*** EXTRACTED DATA Section Begins ***
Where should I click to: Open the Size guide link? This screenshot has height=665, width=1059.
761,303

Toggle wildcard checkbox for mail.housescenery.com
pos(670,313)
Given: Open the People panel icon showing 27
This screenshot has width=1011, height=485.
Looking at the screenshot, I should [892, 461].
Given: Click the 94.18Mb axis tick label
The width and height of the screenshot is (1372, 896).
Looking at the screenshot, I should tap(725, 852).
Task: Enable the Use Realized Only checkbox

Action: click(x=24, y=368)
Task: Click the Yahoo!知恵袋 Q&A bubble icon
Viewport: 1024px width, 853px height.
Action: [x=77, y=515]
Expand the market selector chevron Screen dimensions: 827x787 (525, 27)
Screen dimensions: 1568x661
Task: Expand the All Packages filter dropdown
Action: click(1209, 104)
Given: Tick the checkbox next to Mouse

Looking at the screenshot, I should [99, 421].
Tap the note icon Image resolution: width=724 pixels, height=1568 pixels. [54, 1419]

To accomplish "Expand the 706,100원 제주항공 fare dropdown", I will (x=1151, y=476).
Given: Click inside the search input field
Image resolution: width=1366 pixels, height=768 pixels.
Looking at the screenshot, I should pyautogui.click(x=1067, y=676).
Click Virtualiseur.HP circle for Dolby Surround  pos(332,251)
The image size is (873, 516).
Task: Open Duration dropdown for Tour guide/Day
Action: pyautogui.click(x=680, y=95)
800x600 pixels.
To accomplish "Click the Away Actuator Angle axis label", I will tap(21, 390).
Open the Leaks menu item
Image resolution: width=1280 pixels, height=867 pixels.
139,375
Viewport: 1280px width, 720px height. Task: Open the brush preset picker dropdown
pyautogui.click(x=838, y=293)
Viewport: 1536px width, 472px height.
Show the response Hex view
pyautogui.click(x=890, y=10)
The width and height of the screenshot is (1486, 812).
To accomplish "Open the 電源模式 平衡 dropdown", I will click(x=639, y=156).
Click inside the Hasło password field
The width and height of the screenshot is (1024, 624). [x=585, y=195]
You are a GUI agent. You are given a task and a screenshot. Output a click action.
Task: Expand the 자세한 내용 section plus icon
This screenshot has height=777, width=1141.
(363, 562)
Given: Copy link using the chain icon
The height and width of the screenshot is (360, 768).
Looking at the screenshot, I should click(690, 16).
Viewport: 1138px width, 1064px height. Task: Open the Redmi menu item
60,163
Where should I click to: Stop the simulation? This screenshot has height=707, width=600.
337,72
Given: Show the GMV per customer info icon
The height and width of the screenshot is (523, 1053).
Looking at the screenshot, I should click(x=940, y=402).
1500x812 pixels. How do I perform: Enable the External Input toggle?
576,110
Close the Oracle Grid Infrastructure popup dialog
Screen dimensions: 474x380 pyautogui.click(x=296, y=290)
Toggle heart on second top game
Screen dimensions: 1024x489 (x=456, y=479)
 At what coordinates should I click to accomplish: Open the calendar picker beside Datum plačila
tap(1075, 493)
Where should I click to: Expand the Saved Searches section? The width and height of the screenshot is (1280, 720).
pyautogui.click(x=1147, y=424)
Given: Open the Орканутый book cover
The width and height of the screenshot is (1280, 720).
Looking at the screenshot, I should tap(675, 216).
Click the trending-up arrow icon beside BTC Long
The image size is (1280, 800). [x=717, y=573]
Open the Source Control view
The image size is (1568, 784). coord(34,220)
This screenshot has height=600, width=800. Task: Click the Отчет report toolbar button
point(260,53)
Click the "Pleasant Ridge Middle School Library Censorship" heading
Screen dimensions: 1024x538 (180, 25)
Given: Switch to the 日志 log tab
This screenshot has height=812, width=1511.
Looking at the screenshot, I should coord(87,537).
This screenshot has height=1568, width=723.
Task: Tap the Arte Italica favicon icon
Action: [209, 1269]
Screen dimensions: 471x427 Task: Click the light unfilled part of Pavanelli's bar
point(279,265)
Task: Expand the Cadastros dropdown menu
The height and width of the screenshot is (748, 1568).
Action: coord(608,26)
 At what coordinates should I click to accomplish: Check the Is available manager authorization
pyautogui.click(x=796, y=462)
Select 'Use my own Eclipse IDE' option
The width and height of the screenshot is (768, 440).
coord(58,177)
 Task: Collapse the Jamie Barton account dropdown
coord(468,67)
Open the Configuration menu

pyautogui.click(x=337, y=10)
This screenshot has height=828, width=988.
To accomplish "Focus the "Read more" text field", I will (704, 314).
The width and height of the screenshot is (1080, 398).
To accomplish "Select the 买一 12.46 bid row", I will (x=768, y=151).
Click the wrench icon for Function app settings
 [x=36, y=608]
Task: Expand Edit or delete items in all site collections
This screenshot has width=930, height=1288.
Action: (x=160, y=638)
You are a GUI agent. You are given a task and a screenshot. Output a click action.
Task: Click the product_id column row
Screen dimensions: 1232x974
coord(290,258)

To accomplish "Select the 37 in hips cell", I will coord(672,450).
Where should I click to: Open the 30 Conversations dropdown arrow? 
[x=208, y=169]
*** EXTRACTED DATA Section Ends ***
An exact transcription of all the records is needed.

• COMPLETED TASK:
Where should I click to: Open the Size guide link? This screenshot has height=665, width=1059.
761,303

Toggle wildcard checkbox for mail.housescenery.com
pos(670,313)
Given: Open the People panel icon showing 27
This screenshot has width=1011, height=485.
Looking at the screenshot, I should [892, 461].
Given: Click the 94.18Mb axis tick label
The width and height of the screenshot is (1372, 896).
Looking at the screenshot, I should tap(725, 852).
Task: Enable the Use Realized Only checkbox

Action: click(x=24, y=368)
Task: Click the Yahoo!知恵袋 Q&A bubble icon
Viewport: 1024px width, 853px height.
Action: [x=77, y=515]
Expand the market selector chevron Screen dimensions: 827x787 (525, 27)
Screen dimensions: 1568x661
Task: Expand the All Packages filter dropdown
Action: click(1209, 104)
Given: Tick the checkbox next to Mouse

Looking at the screenshot, I should [99, 421].
Tap the note icon Image resolution: width=724 pixels, height=1568 pixels. [54, 1419]

To accomplish "Expand the 706,100원 제주항공 fare dropdown", I will (x=1151, y=476).
Given: Click inside the search input field
Image resolution: width=1366 pixels, height=768 pixels.
Looking at the screenshot, I should pyautogui.click(x=1067, y=676).
Click Virtualiseur.HP circle for Dolby Surround  pos(332,251)
The image size is (873, 516).
Task: Open Duration dropdown for Tour guide/Day
Action: pyautogui.click(x=680, y=95)
800x600 pixels.
To accomplish "Click the Away Actuator Angle axis label", I will tap(21, 390).
Open the Leaks menu item
Image resolution: width=1280 pixels, height=867 pixels.
139,375
Viewport: 1280px width, 720px height. Task: Open the brush preset picker dropdown
pyautogui.click(x=838, y=293)
Viewport: 1536px width, 472px height.
Show the response Hex view
pyautogui.click(x=890, y=10)
The width and height of the screenshot is (1486, 812).
To accomplish "Open the 電源模式 平衡 dropdown", I will click(x=639, y=156).
Click inside the Hasło password field
The width and height of the screenshot is (1024, 624). [x=585, y=195]
You are a GUI agent. You are given a task and a screenshot. Output a click action.
Task: Expand the 자세한 내용 section plus icon
This screenshot has height=777, width=1141.
(363, 562)
Given: Copy link using the chain icon
The height and width of the screenshot is (360, 768).
Looking at the screenshot, I should click(690, 16).
Viewport: 1138px width, 1064px height. Task: Open the Redmi menu item
60,163
Where should I click to: Stop the simulation? This screenshot has height=707, width=600.
337,72
Given: Show the GMV per customer info icon
The height and width of the screenshot is (523, 1053).
Looking at the screenshot, I should click(x=940, y=402).
1500x812 pixels. How do I perform: Enable the External Input toggle?
576,110
Close the Oracle Grid Infrastructure popup dialog
Screen dimensions: 474x380 pyautogui.click(x=296, y=290)
Toggle heart on second top game
Screen dimensions: 1024x489 (x=456, y=479)
 At what coordinates should I click to accomplish: Open the calendar picker beside Datum plačila
tap(1075, 493)
Where should I click to: Expand the Saved Searches section? The width and height of the screenshot is (1280, 720).
pyautogui.click(x=1147, y=424)
Given: Open the Орканутый book cover
The width and height of the screenshot is (1280, 720).
Looking at the screenshot, I should tap(675, 216).
Click the trending-up arrow icon beside BTC Long
The image size is (1280, 800). [x=717, y=573]
Open the Source Control view
The image size is (1568, 784). coord(34,220)
This screenshot has height=600, width=800. Task: Click the Отчет report toolbar button
point(260,53)
Click the "Pleasant Ridge Middle School Library Censorship" heading
Screen dimensions: 1024x538 (180, 25)
Given: Switch to the 日志 log tab
This screenshot has height=812, width=1511.
Looking at the screenshot, I should coord(87,537).
This screenshot has height=1568, width=723.
Task: Tap the Arte Italica favicon icon
Action: [209, 1269]
Screen dimensions: 471x427 Task: Click the light unfilled part of Pavanelli's bar
point(279,265)
Task: Expand the Cadastros dropdown menu
The height and width of the screenshot is (748, 1568).
Action: coord(608,26)
 At what coordinates should I click to accomplish: Check the Is available manager authorization
pyautogui.click(x=796, y=462)
Select 'Use my own Eclipse IDE' option
The width and height of the screenshot is (768, 440).
coord(58,177)
 Task: Collapse the Jamie Barton account dropdown
coord(468,67)
Open the Configuration menu

pyautogui.click(x=337, y=10)
This screenshot has height=828, width=988.
To accomplish "Focus the "Read more" text field", I will (704, 314).
The width and height of the screenshot is (1080, 398).
To accomplish "Select the 买一 12.46 bid row", I will (x=768, y=151).
Click the wrench icon for Function app settings
 [x=36, y=608]
Task: Expand Edit or delete items in all site collections
This screenshot has width=930, height=1288.
Action: (x=160, y=638)
You are a GUI agent. You are given a task and a screenshot. Output a click action.
Task: Click the product_id column row
Screen dimensions: 1232x974
coord(290,258)

To accomplish "Select the 37 in hips cell", I will coord(672,450).
Where should I click to: Open the 30 Conversations dropdown arrow? 
[x=208, y=169]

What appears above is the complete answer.